It’s hard to observe change when you’re living through it; things seem normal day to day until you remove yourself from a situation and look at all that’s happened from a third party perspective. This is what I did while deliberating about this ridiculous election season and I realized that we are more polarized and more uneducated than ever before.
I remember days when people could have rational conversation about politics, a time when a republican and democrat could discuss and debate their views but also still be good friends at the end of the day, knowing that political leaning has no impact on the strength of a friendship. Back then, we were more open to different points of view and i feel like more productive conversation occurred. Now, I feel I can’t even be friends with someone if they share the views of the opposite party because that means this person supports Donald Trump, which is something I simply can’t wrap my mind around. Political affiliations have basically become high school cliques: people who share the same views and only interact amongst themselves.
What has happened in this short period of time? How can someone who is only 19 years old see such a huge shift in Americas political landscape and its social implications?
The answer lies in the emergence of media and social media over the past few decades, and the new ways in which we consume information.
First, The Media
The Pew Research Center did a study in 2014 on political polarization and found that 47% of consistent conservatives cite Fox News as their primary news source for politics and government, while consistent liberals cite a number of news sources, the main ones being CNN, MSNBC, NPR, and The New York Times. Here lies the first problem. Both sides trust news outlets that are inherently biased. Fox News is notorious for their conservative bias, while websites like The New York Times and NPR (and CNN in my opinion) are known for its liberal bias. These news outlets rarely present the opinions of the other party, and when they do, they are presented in such a way that would most likely validate the reader’s/viewer’s current political opinions even more.
To top this stat off, the same research also shows that consistent liberals trust more than 28 of the 36 news sources surveyed, while consistent conservatives distrust more than 24 of the 36 news sources.
This statistic shows that not only do people stick to media outlets that support their views, but they also tend to invalidate any source that might give them insight into the views of the opposite party. This media bias has existed for a while, and it has laid the foundation for further polarization during the emergence of social media platforms like Facebook and Twitter.
Now take this statistic: the consistently liberal and consistently conservative groups are both more likely to drive political discussion.
Does this sound like a similar concept?
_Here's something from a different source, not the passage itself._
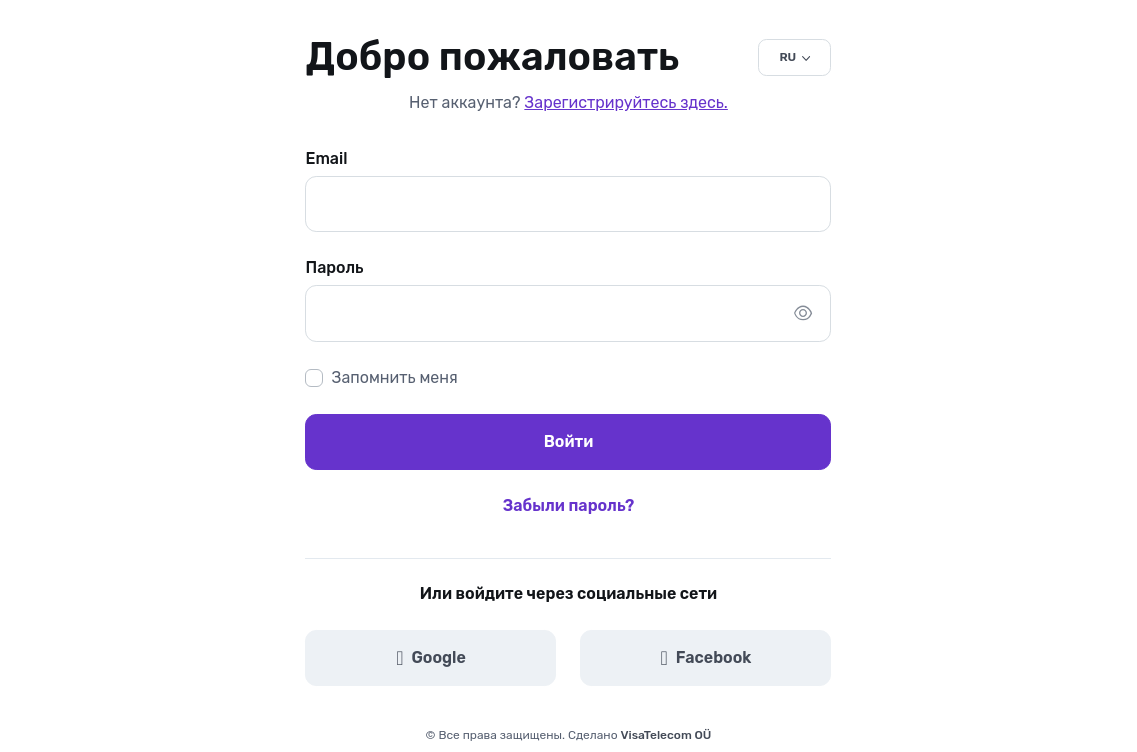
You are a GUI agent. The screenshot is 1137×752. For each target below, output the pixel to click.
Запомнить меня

We often discuss this ‘Yelp philosophy’ in class; the idea that only those with a strong opinions (negative or positive) will post reviews and comments, not giving us an accurate depiction of the restaurant. This is the same thing that’s happening on social media. You’ll very rarely see a post saying “I think the answer lies somewhere in between Trump and Clinton! They both have good ideas!”, and if you do, the post probably didn’t get much attention on that social media platform. It’s the firey, angry post saying “LOCK HER UP!” or the calm but scalding attack on Trump’s misogyny that catch peoples attention. When a moderate conservative see’s a post about ‘Crooked Hillary’, or a moderate liberal see’s a post about “Trump not paying his taxes”, you’d better believe that those people will start leaning towards the extreme of their respective political party and farther away from the center.
This problem has been further perpetuated by companies like BuzzFeed, NowThis, and Upworthy. Media companies like these produce short, digestible videos about politics that dumb down our understanding of hot topics and important issues, and demonize candidates without providing enough context.
To be fair, some videos have meaning and are meant to send a good message, like this one:
But then there are others, like this video, that have no purpose but to shame a candidate by pulling out soundbites and slapping them together, to make him/her sound stupid and hypocritical.
Don’t get me wrong, I am vehemently against Trump, but I try to think twice about what I take away from videos like these. There are times when I know things have been taken out of context, and words have been manipulated to make things sound worse than they actually are.
It just so happens that these specific media websites I mentioned lean left. I’m sure there are other media pages that lean very much towards the right, (The Blaze immediately comes to mind) but I never really see much of them, which brings me to my next point.
It is widely known that Facebook tailors the content that arrives on your newsfeed based on your preferences and topics they know you like. Because of this, I usually am only exposed to things that reinforce my point of view. A great example of this was the whole Bernie Sanders movement. I, a self proclaimed moderate liberal before, moved so much to the left due to all the praising of Bernie by friends/web pages on Facebook that clogged my newsfeed. Now could I actually tell you about Bernie’s policies and concrete plans for the country back when he was still a viable candidate? Probably not. I was pushed to the left, without really understanding what that entailed, and this is what is happening on a large scale level.
I certainly am a victim of the role that social media has played in this election season. I like the Facebook posts bashing Trump and I watch all those short videos that are on autoplay that often ridicule the Republican Party. And on the small occasion I’m exposed to a right wing post or media platform, I immediately discredit anything it suggests about Hillary and the Democratic Party. This type of toxic environment is the reason for political polarization, and why no real compromise or middle ground has been reached in recent years.
My question is, how do we encourage real debate about real issues again? How do we achieve this when mudslinging and hyperbole seem to be the only thing capturing the publics attention in this election season?